In many parts of the world, permanent and irreplaceable damage has
already been done to land, and much more is threatened in future. The
removal of trees, followed by loss of topsoil and the creation of "dustbowls",
is a familiar example.
It is very likely impossible to obtain compensation today from those
who have raped the earth in such a manner; but it is not impossible to
develop national and international law to prevent similar damage in
future. As land belongs by right to the community and not to the
individual occupier, the community has the right to collect from any
individual who permanently damages land the value which he has
destroyed.
This principle will need to be applied increasingly not only in respect
of resources like tropical forests but extractive industries as well.
Irreplaceable fossil fuels, for example, are being depleted with great
speed; while the extraction process often does much ecological and
aesthetic damage. By imposing some kind of penalty on those who leave
land in a less valuable condition than it was when they entered it, the
development of renewable energy sources will be encouraged, and
permanent environmental damage discouraged.
A VERY large part of the human race is still compelled to labour in
onerous conditions for mere subsistence. Great numbers are dying of
starvation and avoidable diseases, and are incapable of improving their
plight by useful labour.
A "north-south" tension is being created, whose long-term
implications and risks cannot be missed by anybody with the slightest
sense of history. The deprived parts of the world will not consent to
this condition continuing for ever. Sooner or later they will demand
equality with the "developed" parts of mankind. There is a
race against time to ensure that the change should take place
peacefully, and not through violence.
The Georgist has frequently pointed out that extreme conditions of
human deprivation are seldom "natural". Communities in barren
lands seldom experience the extremes of deprivation which have
characterised some of the richest and most fertile lands on earth. These
places where poverty is most marked are also, for the most part, places
where people are excluded from access to those resources which could
allay their poverty.
Governments of wealthy and powerful States would be well advised, in
their own interests, to take what action they can to deter their
subjects from actions which increase the poverty of their neighbours;
and they also ought to stimulate land reforms which would promote
greater social equality.
There is little to suggest that "land reform" which gave
deprived peoples access to land would result in further environmental
damage, and much to suggest the reverse. Tribes which were free to roam
the Amazon forest or the sub-Sahara at will seem to have done little
damage to their environments. The damage in recent years has been
primarily the effect of intervention by outsiders.

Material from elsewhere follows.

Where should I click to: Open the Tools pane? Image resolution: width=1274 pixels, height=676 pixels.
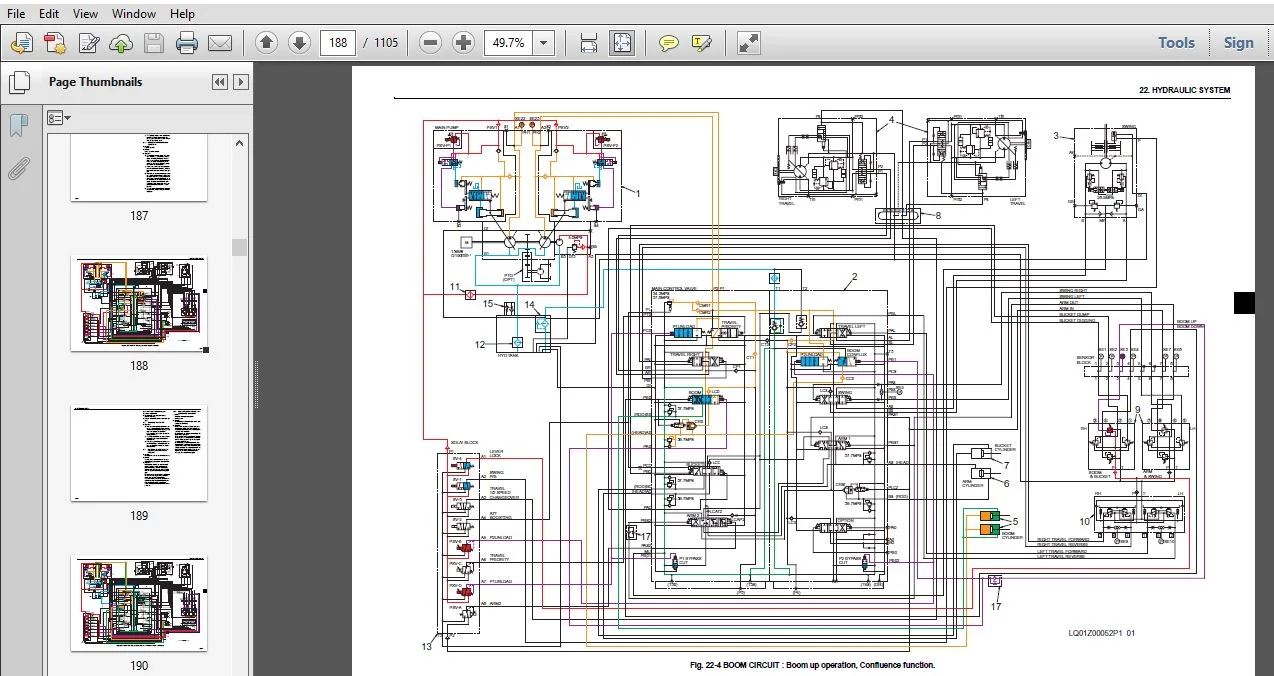(1177, 43)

There are, of course, new problems resulting from population increases
which may necessitate considerable regulation of land use; but these
problems must be tackled primarily by the people themselves rather than
by outsiders.
The application of Georgist land reform to nomadic peoples presents
special problems, out these are not insuperable. In some places, nomadic
populations are in occupation because the land produces a better yield
from a nomadic economy than from any available alternative. There is no
problem in principle in assessing the value of such land, and requiring
a tribe, rather than an individual, to pay the tax.
In other places, it may be desirable for ecological or even though
other forms of land use would prove more productive for that land. In
such a case, public authorities could zone the land for nomadic use
only, which would automatically reduce its value (and therefore the tax
which it could command) to one which the nomads could afford to pay.